The Wild still lingered in him and the wolf in him merely slept. (Jack London)
In the summer of 1897, Jack London, author of books such as Call of the Wild and White Fang set sail to join the Klondike Gold Rush. He would develop scurvy and lose his front teeth in the harsh conditions, but the experience would also inspire him to write the first of his successful fiction. (Goodreads Quote of the Day for July 25, 2015)
Seeing Jack London highlighted on Goodreads a couple of days ago had me remembering our trip in 2010 to Jack London State Historic Park in Northern California. This park encompasses what London called, Beauty Ranch, and contains the cottage in which the author wrote.
Jack London had a strong work ethic and writing philosophy. He saw his craft as a profitable chore. The products of his lively imagination were a means to an end.
“I write for no other purpose than to add to the beauty that now belongs to me. I write a book for no other reason than to add three or four hundred acres to my magnificent estate.”
I found this quote disconcerting. It seemed such a calculated attitude to take towards the craft of writing. I couldn’t square London’s somewhat utilitarian attitude with my own memories of how his work had moved me. Call of the Wild broke my heart and not just as a youngster. I had the same tear-filled-eyes experience when reading it to students years later.
Once again, I am reminded of Paul Ricoeur’s thoughts on interpretation as the realm of the reader. Whatever impetus brought Jack London to the act of writing matters not when it comes to how his work made me feel.
Andy Warhol said this well.
“Don’t think about making art, just get it done.
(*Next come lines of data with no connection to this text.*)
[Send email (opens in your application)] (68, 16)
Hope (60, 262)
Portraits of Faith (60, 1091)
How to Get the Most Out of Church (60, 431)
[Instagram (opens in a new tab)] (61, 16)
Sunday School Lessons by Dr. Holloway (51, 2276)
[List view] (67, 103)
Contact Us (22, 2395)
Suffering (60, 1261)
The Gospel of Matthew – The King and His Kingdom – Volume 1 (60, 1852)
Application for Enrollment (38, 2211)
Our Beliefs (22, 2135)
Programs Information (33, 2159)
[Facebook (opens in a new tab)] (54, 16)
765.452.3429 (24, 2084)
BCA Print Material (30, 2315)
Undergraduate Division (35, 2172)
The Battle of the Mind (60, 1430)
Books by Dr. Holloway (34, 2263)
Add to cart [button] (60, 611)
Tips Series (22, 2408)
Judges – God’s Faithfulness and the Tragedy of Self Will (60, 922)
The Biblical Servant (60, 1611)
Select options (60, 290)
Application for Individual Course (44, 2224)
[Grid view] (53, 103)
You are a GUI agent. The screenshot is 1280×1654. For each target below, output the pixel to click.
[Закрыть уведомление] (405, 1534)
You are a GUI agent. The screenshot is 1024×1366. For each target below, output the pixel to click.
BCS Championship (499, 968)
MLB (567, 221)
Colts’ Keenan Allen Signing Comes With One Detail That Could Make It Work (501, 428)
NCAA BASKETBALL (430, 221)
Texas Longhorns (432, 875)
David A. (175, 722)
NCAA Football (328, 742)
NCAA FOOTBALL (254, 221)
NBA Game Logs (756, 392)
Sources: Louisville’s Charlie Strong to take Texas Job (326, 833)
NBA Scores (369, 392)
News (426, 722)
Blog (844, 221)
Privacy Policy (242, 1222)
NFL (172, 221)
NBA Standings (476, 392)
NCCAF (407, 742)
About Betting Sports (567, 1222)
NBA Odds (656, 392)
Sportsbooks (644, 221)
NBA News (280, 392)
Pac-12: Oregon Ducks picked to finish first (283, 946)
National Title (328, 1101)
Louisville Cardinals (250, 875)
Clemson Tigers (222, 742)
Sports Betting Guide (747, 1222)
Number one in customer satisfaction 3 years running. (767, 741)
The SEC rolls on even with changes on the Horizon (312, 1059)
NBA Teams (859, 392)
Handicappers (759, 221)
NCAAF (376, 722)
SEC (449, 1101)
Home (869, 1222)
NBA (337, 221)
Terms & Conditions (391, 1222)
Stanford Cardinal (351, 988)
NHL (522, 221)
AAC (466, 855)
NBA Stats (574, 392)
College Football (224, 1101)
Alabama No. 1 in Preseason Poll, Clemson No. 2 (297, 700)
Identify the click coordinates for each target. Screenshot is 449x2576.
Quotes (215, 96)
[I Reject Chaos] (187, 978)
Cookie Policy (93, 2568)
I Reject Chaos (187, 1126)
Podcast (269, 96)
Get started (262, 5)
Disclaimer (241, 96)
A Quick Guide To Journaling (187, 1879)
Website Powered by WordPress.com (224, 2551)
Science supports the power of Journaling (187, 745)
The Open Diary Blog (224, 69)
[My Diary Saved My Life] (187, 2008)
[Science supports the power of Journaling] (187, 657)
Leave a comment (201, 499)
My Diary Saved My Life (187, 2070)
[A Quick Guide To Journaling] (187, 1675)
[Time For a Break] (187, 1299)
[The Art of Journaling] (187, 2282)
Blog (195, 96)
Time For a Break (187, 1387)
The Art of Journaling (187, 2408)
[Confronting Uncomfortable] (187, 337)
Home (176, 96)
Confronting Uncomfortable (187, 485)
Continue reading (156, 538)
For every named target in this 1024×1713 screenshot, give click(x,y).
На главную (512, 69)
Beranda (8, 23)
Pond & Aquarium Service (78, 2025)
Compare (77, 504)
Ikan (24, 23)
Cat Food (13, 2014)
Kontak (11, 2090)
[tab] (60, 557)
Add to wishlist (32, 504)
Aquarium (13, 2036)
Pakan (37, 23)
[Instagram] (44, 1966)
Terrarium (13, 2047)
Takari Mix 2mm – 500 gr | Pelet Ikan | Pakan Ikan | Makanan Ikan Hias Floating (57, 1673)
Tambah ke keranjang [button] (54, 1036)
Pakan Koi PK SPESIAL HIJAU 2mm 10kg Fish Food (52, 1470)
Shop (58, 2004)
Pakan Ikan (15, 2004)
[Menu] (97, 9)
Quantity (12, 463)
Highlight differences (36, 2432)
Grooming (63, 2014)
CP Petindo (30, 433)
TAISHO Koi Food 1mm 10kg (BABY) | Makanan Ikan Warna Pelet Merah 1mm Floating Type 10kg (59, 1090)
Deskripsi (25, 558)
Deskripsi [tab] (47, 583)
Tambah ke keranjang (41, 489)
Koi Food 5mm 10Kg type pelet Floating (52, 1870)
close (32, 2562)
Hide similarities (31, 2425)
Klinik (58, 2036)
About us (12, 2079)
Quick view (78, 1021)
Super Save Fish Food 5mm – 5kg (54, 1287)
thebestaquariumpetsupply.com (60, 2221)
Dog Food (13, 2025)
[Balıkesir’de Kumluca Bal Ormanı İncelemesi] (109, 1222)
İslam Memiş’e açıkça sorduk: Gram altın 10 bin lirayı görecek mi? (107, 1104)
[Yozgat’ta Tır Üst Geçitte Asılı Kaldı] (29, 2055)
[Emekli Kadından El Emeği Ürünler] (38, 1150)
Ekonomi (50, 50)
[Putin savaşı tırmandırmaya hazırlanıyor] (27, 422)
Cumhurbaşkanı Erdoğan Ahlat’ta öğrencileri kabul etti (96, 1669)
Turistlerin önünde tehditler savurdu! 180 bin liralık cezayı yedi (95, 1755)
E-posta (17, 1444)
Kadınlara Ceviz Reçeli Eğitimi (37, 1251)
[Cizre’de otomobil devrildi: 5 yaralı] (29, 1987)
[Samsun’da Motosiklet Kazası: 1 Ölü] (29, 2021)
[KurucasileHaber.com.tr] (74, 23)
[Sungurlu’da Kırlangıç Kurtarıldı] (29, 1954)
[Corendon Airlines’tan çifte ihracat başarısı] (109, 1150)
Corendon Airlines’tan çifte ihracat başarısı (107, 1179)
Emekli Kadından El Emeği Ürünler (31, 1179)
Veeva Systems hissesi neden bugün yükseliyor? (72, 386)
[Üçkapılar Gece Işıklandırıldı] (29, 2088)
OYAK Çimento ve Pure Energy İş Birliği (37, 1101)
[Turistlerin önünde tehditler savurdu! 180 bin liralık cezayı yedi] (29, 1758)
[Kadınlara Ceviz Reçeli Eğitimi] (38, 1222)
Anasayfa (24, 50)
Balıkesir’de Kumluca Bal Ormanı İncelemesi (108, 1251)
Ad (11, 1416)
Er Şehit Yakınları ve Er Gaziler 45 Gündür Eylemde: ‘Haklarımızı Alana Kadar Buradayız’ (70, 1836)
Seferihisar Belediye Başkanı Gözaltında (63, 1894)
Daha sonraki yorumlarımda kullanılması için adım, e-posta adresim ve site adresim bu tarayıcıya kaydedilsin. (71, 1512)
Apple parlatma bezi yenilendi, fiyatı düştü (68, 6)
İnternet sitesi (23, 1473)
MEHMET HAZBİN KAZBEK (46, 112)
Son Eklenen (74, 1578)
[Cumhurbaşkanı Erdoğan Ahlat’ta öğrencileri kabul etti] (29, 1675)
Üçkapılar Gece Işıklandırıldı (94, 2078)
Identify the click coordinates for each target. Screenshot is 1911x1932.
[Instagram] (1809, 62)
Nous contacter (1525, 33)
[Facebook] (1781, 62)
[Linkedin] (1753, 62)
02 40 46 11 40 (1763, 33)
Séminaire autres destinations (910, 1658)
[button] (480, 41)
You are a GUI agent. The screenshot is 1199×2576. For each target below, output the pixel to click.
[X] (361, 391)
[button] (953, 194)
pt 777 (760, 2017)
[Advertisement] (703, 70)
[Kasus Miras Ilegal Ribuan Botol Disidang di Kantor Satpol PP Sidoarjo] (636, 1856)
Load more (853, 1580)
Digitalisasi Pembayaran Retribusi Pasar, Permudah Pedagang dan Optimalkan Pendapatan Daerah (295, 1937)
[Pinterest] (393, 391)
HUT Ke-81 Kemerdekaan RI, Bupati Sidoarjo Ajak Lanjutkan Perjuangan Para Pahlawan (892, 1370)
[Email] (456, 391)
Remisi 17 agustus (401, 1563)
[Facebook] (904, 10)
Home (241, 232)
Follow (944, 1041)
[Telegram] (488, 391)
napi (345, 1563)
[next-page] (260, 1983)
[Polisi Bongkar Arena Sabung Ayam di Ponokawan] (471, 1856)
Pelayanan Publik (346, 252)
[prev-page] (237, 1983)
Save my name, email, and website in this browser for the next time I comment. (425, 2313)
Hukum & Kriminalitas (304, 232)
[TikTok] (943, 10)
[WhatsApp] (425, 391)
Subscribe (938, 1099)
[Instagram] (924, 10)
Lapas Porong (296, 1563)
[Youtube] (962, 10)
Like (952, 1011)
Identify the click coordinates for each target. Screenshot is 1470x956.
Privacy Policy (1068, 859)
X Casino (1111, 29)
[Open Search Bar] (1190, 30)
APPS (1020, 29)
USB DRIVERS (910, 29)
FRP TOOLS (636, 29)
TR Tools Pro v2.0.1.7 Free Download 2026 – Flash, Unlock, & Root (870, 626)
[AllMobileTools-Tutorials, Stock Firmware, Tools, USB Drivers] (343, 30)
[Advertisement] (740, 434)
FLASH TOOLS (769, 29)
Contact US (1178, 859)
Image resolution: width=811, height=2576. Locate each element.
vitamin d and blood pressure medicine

Let everyone else decide whether it’s good or bad, whether they love it or hate it. While they are deciding, make even more art.”
When we were getting ready to move to Vanuatu, I found Jack London’s “Tales of the South Pacific.” He’s well known for his stories of Alaska, so it was fun to read his tales from a warmer clime. He would have sailed around the world on the Snark, but his health problems caused him to turn around.
That was one of the saddest things I found when touring through his beautiful writing cottage and the large museum house on the Beauty Ranch – he died so young.
I write for no other purpose than to open possibilities for living without transferring fossil carbon to the air we breathe. I would write every day @5AM for no other reason than to keep the climate we’re changing from killing so many species. I’ve not yet found a storyline that will introduce young adults to exciting venues that may challenge them to undertake ways of living that diminish impacts on the environment we share with species that support us.
Now that is dedication to a cause and I look forward to the time you come up with an idea that will inspire young people on this issue.
The Warhol quote really resonates with me, Fran. Ah…Call of the Wild…definitely a tearjerker for me too.
I like the fact that Warhol says don’t think about it – do it! Sometimes we just need to get over ourselves and get down to it. People will think what they will think.
I love that quote. I remember reading Cry of the Wolf as a kid and never forgot it. Thanks for sharing.
Thanks for stopping by and I’m so glad the quote resonated.
That must have been a fascinating visit.
Yes, it was! On that same trip we went to Salinas and did a tour of the John Steinbeck Center – a must see, as well. I couldn’t help contrasting Steinbeck’s writer’s philosophy with London’s. Two such talented men who approached their work from very different angles.
How lucky to have access to such literary riches.
Nothing better than a Jack London tale about “the white silence” on those frigid winter days that will be here before we realize it. Love his work!
Yes, indeed. But I would recommend London’s chilly tales for the sweltering days of summer, too. What better way to cool off?
I’m unfamiliar with London, but he was clearly a great writer and honest with it. I bet he didn’t give writing tips.
London would probably say – get in the chair and get it done. It’s a job. Sometimes you have to admire the pragmatics among us.
You presented a beautiful man who will have his public take him a as he is.
Thank you. There is something to be said for simply letting the work speak for itself and getting on with life.
I was interested to learn more about Jack London as he was a friend of the Scottish artist George Leslie Hunter who at the end of the 19th/beginning of the 20th century earned a precarious living in the city as an independent book and newspaper illustrator. He was to have a major exhibition in 1906 when the earthquake struck and all his works were destroyed, after which he returned to Scotland. But from what I can gather, he and London seem to have been close friends.
I am often amazed at the way the artistic worlds overlap – actors hanging out with writers, artists developing relationships with actors and authors. Unbelievably bad fortune to have all your work destroyed in an earthquake right before a major exhibition. There is a clear message in that – all we do is transitory. I cringe as I type those words.